En Haïti, le roman fut d’abord d’inspiration réaliste (Frédéric Marcelin, Fernand Hibbert), pour être ensuite indigéniste (Jacques Roumain) et merveilleux  (Jacques Stephen Alexis). Le roman évolue actuellement vers le vide du structuralisme et du Nouveau Roman (Frankétienne), en un mot vers le «chaos»  littéraire. Ce ne sont plus des romans à lire du genre linéaire, mais des romans expérimentaux et spiraliques, selon les procédés narratifs mis en œuvre par Frankétienne, maître du chaos. Selon ce dernier, «un épisode n’y est pas raconté de façon linéaire, ni même de manière cyclique, mais bien par des cercles concentriques. C’est-à-dire que l’on revient régulièrement à un point de départ pour repartir de l’avant.» Donc la structure globale du roman spiralique est bâtie sur des cercles, ces cercles concentriques.

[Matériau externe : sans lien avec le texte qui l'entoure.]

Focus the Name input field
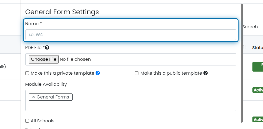Image resolution: width=263 pixels, height=129 pixels. point(131,35)
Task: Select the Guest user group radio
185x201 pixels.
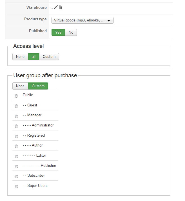Action: (x=16, y=106)
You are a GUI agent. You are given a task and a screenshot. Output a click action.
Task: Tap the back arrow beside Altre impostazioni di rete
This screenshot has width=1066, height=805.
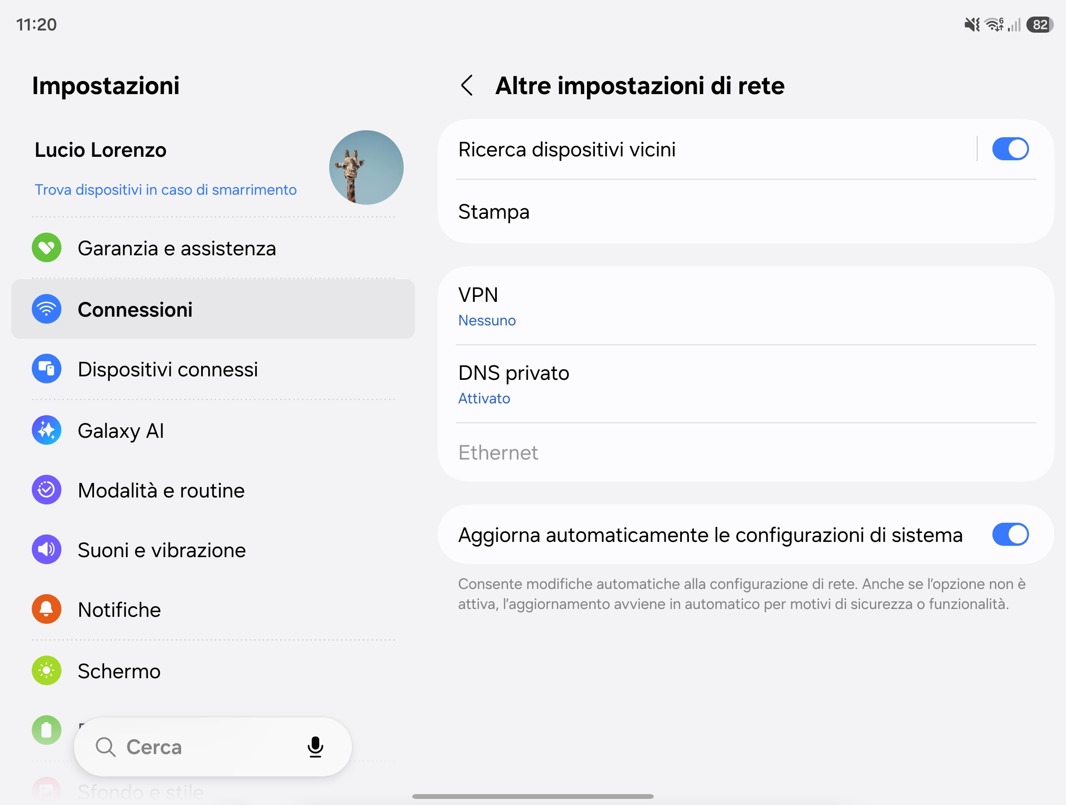pos(466,86)
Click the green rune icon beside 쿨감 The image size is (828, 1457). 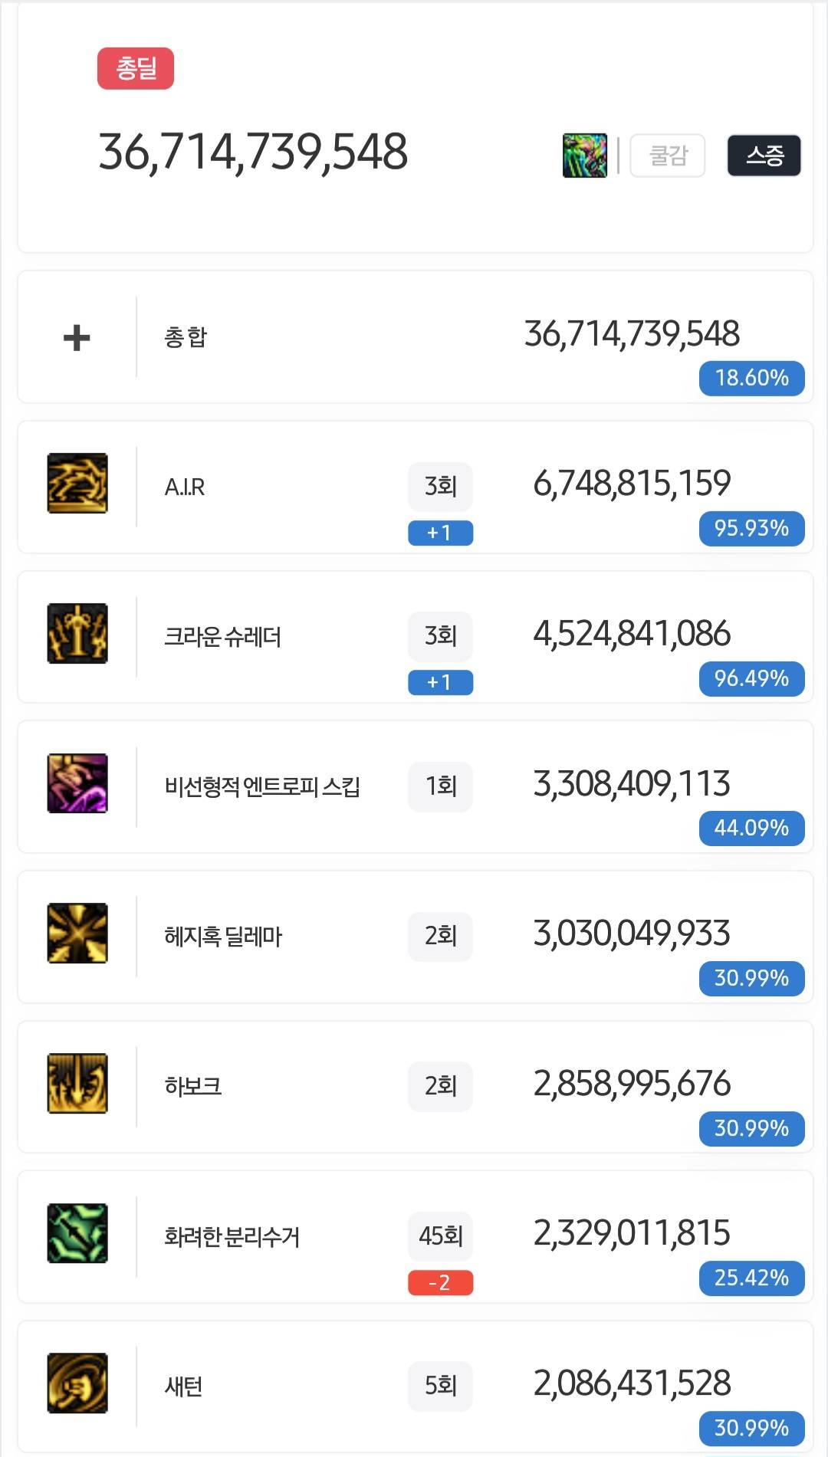584,156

La nouvelle, semble-t-il, est considérée comme l’enfant pauvre, la cendrillon d’un genre mineur. Alors que la poésie et le théâtre sont deux genres archaïques, c’est-à-dire plus âgés que le roman ou la nouvelle, il n’en demeure pas moins que les écrivains haïtiens privilégient surtout la poésie. Il est beaucoup plus facile de publier, même miméographiée à ses frais, la poésie. Le théâtre, c’est encore mieux. On peut faire jouer une pièce de théâtre sans la faire éditer ou la publier, d’où leur disparition au fil des années. Par contre, les écrivains haïtiens se sont vraiment acharnés sur le genre romanesque une fois à l’étranger où il existe toute une institution (éditions subventionnées, Conseil des Arts et des Lettres, bourses de création, subventions de voyage, etc.) incitant l’écrivain même à s’asseoir et à écrire. Si l’on comprend bien, contrairement à ce que certains détracteurs pensent, faire de la littérature demande beaucoup d’heures libres, de sous et d’énergie.

Peut-être que la nouvelle est de beaucoup plus difficile qu’il le paraît. Pages pleines, manque d’espace dans un temps court, peu de mots jusqu’à un point d’intensité, lieux de tension jusqu’à la chute finale, habileté dans l’art de la litote, moyens sommaires sous le poids des mots pour une harmonie totale. Madame Yanick Lahens, notre meilleure critique au féminin, a déjà et très bien expliqué le phénomène dans «Où va la nouvelle?» (Boutures, vol. 1, no 1, juillet 1999, pp. 4-7). Et Jacques Stephen Alexis, en ce qui a trait au roman, dans «Où va le roman?» (Présence Africaine 13, Paris, avril-mai 1957, pp. 81-101).

Il est à noter que les deux premiers romans de la littérature haïtienne, Francesca (1872) et Le damné (1877) de Démesvar Delorme, avaient pour cadre l’Europe (XV et XVIe siècles).